(Stored records)

+ + + + +

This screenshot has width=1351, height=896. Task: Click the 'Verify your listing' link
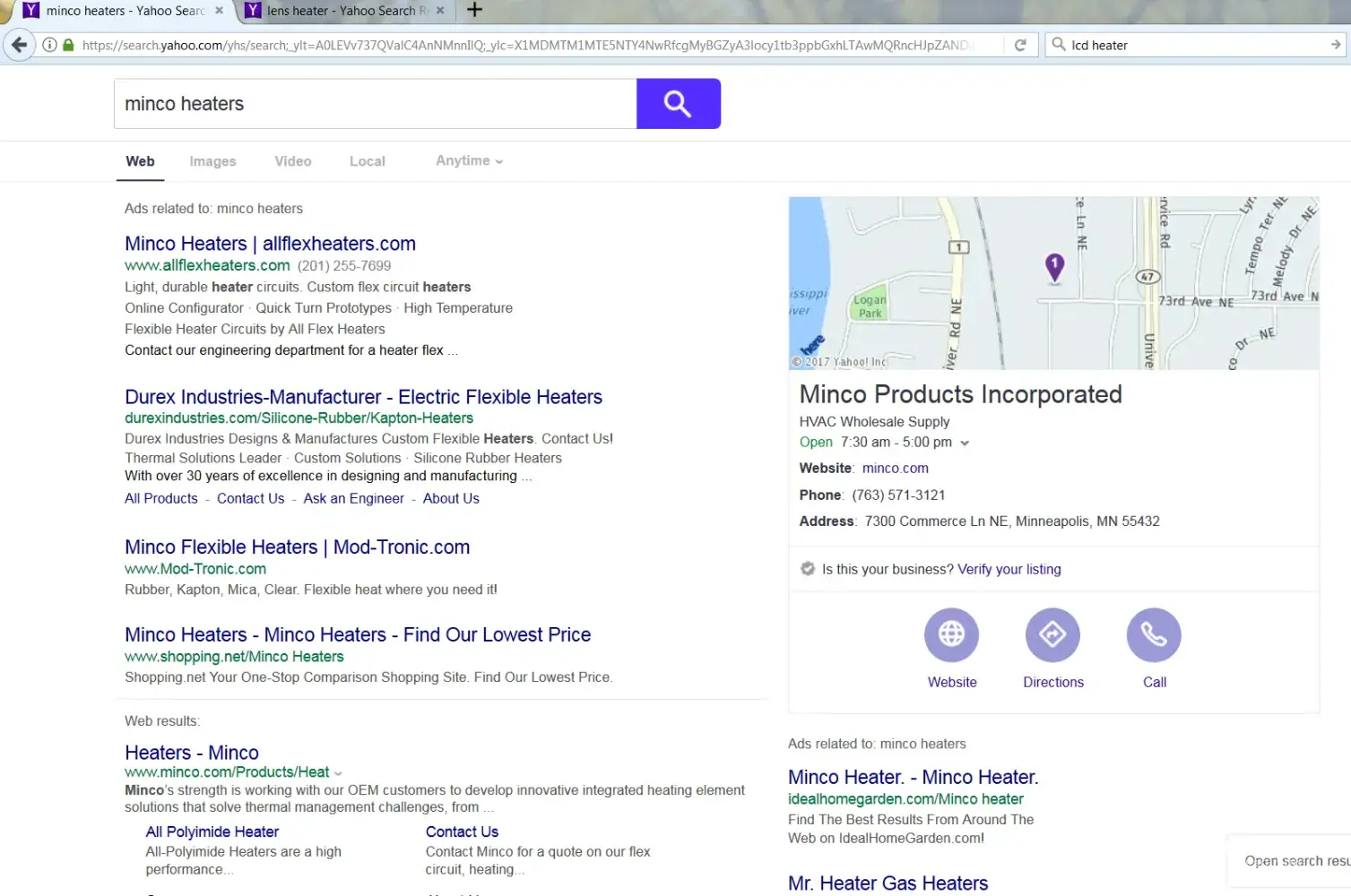tap(1009, 569)
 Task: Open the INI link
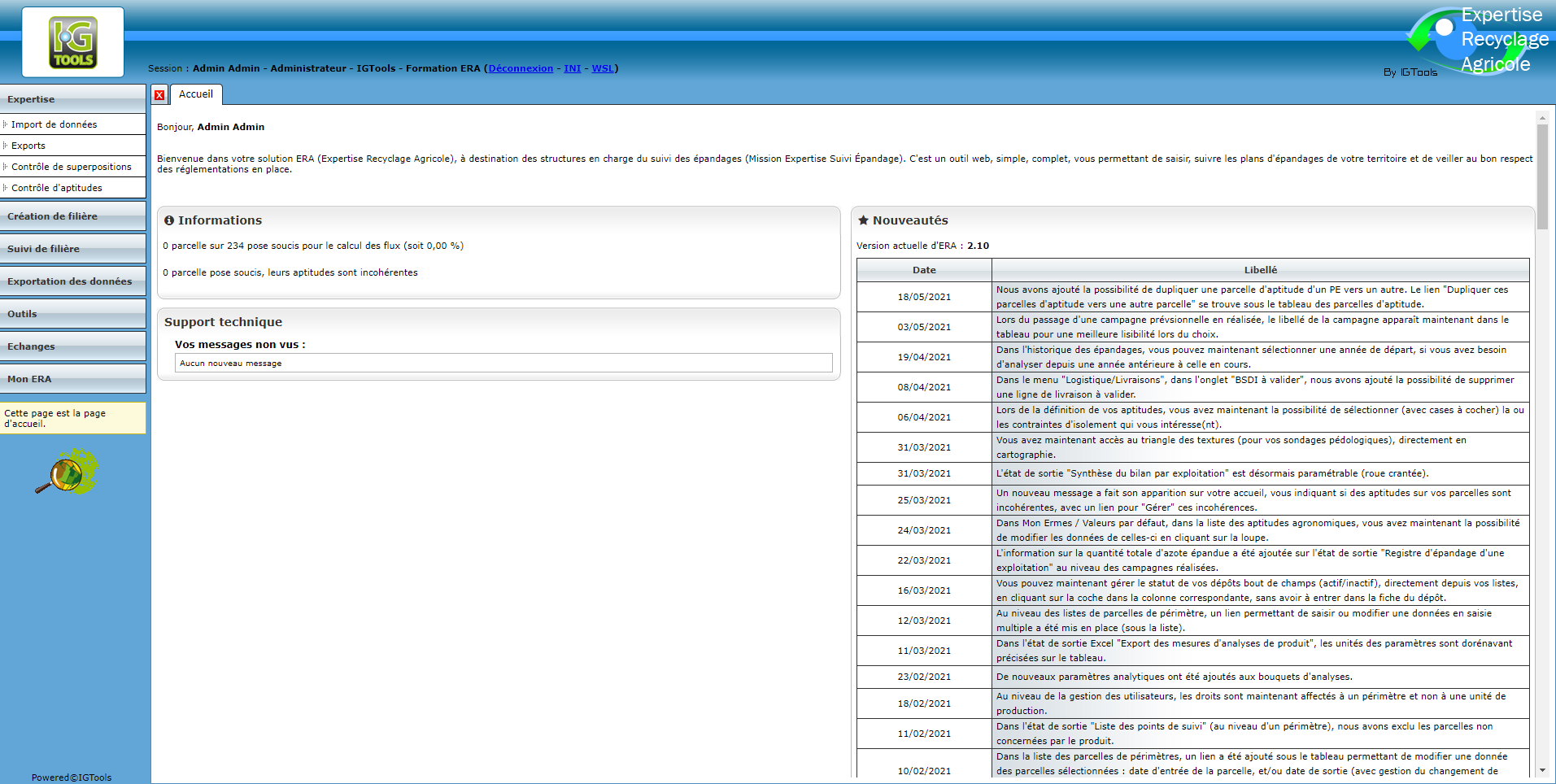pos(573,68)
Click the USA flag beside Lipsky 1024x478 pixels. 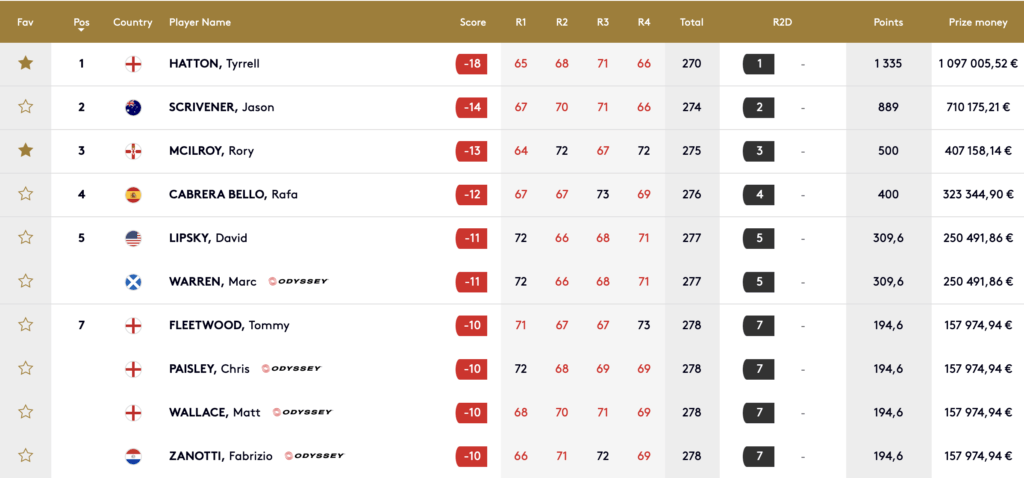pos(133,238)
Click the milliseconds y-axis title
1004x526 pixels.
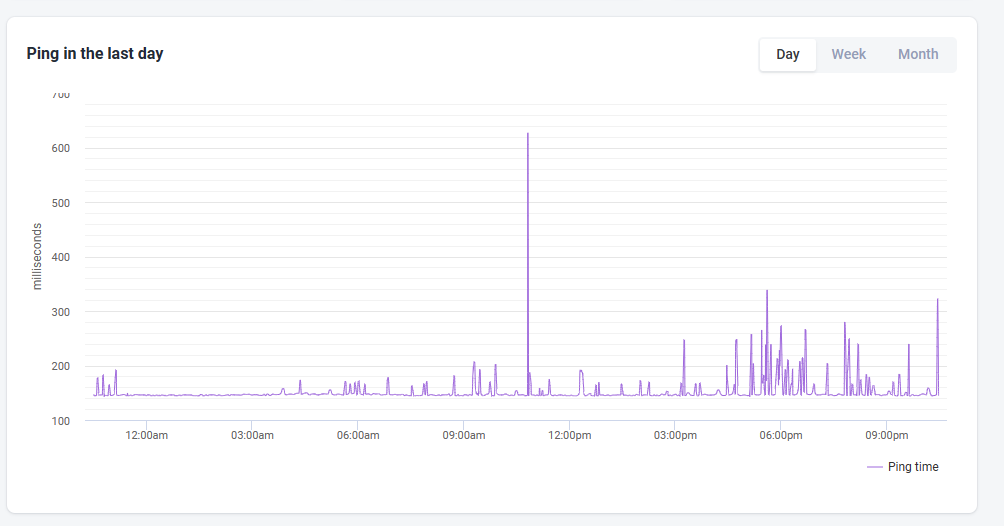pyautogui.click(x=37, y=256)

+ + + + +

EXERCISE
Beginning with the line that has "Click the milliseconds y-axis title", repeat each remaining line of the data above word for word, keeping pictures out.

PROBLEM SOLUTION
Click the milliseconds y-axis title
1004x526 pixels.
pyautogui.click(x=37, y=256)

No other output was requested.